# Toro 521, need help!



## Broncobilly72 (Apr 23, 2007)

I recently purchased (late Fall 2010) a used Toro 521 snow thrower. The Tecumseh engine runs great, and doesn't burn oil. I used it for the first time today, as we finally got some snow here in NE IL. Anyway; with the engine throttle at full run, the auger doesn't seem to be spinning fast enough, or throwing the snow like it should. Could this be the v belt for the auger (needing tightening/replacement)?


----------



## leon (Nov 18, 2008)

*Toro 521*

Your snow caster is sick and needs a V belt most likely.

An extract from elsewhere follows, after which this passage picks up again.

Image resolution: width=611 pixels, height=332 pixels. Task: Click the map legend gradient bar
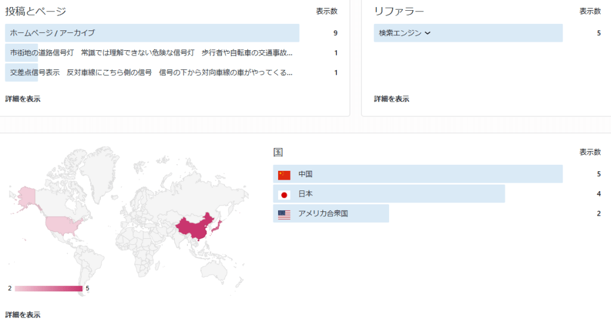[48, 288]
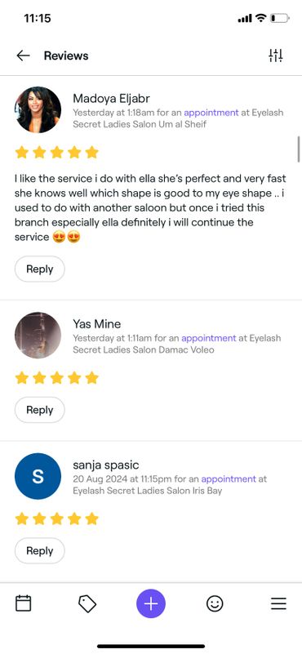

Just be sure to purchase one of the green kevlar V belts

from TSC, Menards, NAPA, KAMAN and others. The Kevlar belts

are stronger and resist shock loading much better than the normal

construction V belts.

Just be sure to use seafoam in the fuel tank and if the snow caster

has a shut off valve for the fuel tank be sure to starve the engine

dead every time you are done with it to prevent water in the carburator

bowl. .


----------



## Broncobilly72 (Apr 23, 2007)

Leon,
Thanks for the reply and info! I will go get one of those Kevlar v belts asap


----------



## Broncobilly72 (Apr 23, 2007)

Leon and all,
I installed a new v belt from NAPA today for the auger drive on the Toro 521. I adjusted the linkage on the handle which engages the auger. I have the linkage rod turned in clockwise to the last thread, which has the auger handle lever at about 5", measured from the center of the handle, to the tip of the lever. This seems to be the best setting on my 521 for the auger? Is this about where I should be on the auger lever located on the handle of the 521? I know the manual mentions 5" for the drive lever. Anyway; the snow blower throws snow a little better, but the auger is still not spinning fast enough in my opinion. My next action will be to check out the carb, and see if I can dial that in a little better. The engine doesn't smoke, but maybe it's starting to lose power? According to my serial # search (serial # 5901183) my used 521 is a 1988 model.


----------



## leon (Nov 18, 2008)

*Toro 521*

About your snow caster,

Please remember that the cross auger is operated via gear reduction using either a spur or spiral bevel gear that is rotated by the pulley where you installed the new belt.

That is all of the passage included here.